While wars raged among gods over the Balance Realm, beings of equal measure built their own. On Revarris, the inhabitants fought deities by discovering their fatal flaws and building their armies around the pantheon’s weak point. The keen battle strategists planned for years—decades—digging into the core of the world to reach troves and treasures known only to the highest powers who had birthed the realm.

They summoned beings to their side and unearthed blades made of precious ice said to be the downfall of the highest. In the end, it was an arrowhead of the deities’ own trove that pierced their heart with a deadly throw. One no mortal archer could have fired, one no founder could have survived.

And the Balance rejoiced.

The Balance rejoiced.

According to this, the Balance of Power didn’t want those powerful beings to win. If that was the very force holding magic to responsible standards, it stood to reason that it monitored thegods as well. And the Balance in this myth endorsed the brutal murder.

There had to be a way to slay a god for good.

I blew out a rough breath, leaning against my chair and tipping my head back to study the ceiling.

The gods created Ambrisk. That much we knew. They were responsible for the Angels—or Ambrisk’s magic was—thus, the Angels answering to Echnid. Had the gods created worlds before Ambrisk? If so, why was Ambrisk the heart of all magic?

Or were the beings in this Revarris not our gods at all? Perhaps they were Fates or Angels, and that would have made them easier to kill in the myth than a god. There were stories about how to kill those things. But the myth implied these mysterious beings created that realm, which meant they couldn’t be Angels or Fates.

Spirits, it was a mess to unravel. How had this fucking book gotten on that shelf in the first place? Clearly, the rest of the volumes were missing, judging by the large number three on the spine signifying this was part of a set. Very few of our books actually spoke of other realms beyond acknowledging that they existed. Why was that?

I’d never questioned it before, but now it seemed odd. WhyhadAmbrisk been silenced after the War Among Gods? If it hadn’t, would we have known of Echnid sooner? Would we know a god’s weakness?

As the questions ran through my head, I studied the mural on the ceiling. I’d memorized the fucking thing recently, always finding myself in this position. A warrior dipped his sword into a lake, the blade glowing blue for whatever damn reason.

The more I watched it, the more I wanted my own weapons back. Lucidius’s dagger burned into my skin as it slid further down my spine.

A chill snaked through the room, the papers on the desk ruffling as I squinted at the mural. I was vulnerable with only this one weapon. So fucking?—

A cloth clasped down on my mouth and nose.

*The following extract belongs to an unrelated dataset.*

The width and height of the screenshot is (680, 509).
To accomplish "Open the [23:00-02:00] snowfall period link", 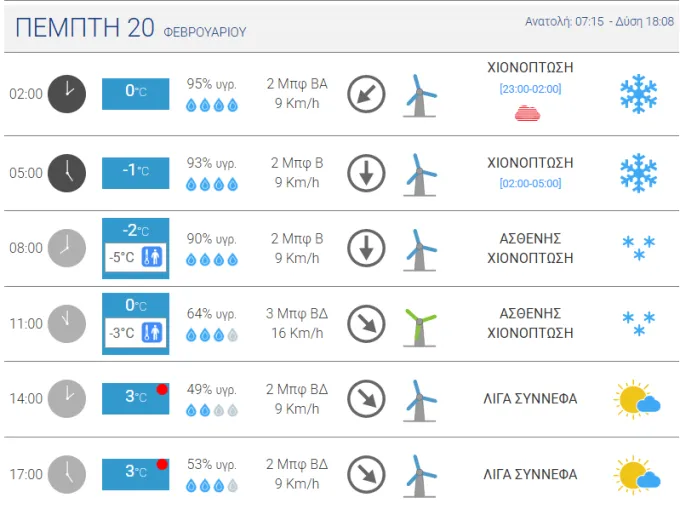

I struggled for the knife, but the slim hand was surprisingly forceful as it pulled me back, and my vision spotted.

“Shh,” a familiar voice cooed in my ear. “It’s all right.”

Chapter Ten

Cypherion

“Stargirl?”I asked, pushing open the door to our room on Meridat’s estate. The Soulguider Chancellor had been kind enough to loan our group a guest house about a hundred yards east of her manor.

The single-story, six-bedroom building sprawled across the land, sandstone pillars curving around the edge of a serpentine river. This wasn’t the spirit-laden source of the clan’s magically imbued waterways, though. It wavered harmlessly outside the floor-to-ceiling window of our bedroom, shadowed by tall palm trees on the opposite bank.

And Vale stood before the window, one arm crossed over her stomach and her chin propped on her other fist. The late afternoon sun slanted through the fronds, heating the space. We should have lowered the wicker shade, but Vale was lost in thought.

The only part of her moving was the ripple through her chiffon skirt, the rich maroon fabric trimmed in gold. She’d purchased a few of them from the nearest market when it became clear we were staying here for a while. The style was similar to her clothing from her home in Starsearcher Territory,but with a scarf that wrapped around her torso instead of the tops with long, cascading sleeves and tight bodices she normally favored. She’d seemed to liven a bit with finding the clothing, like it was a part of the new self she was discovering since Titus.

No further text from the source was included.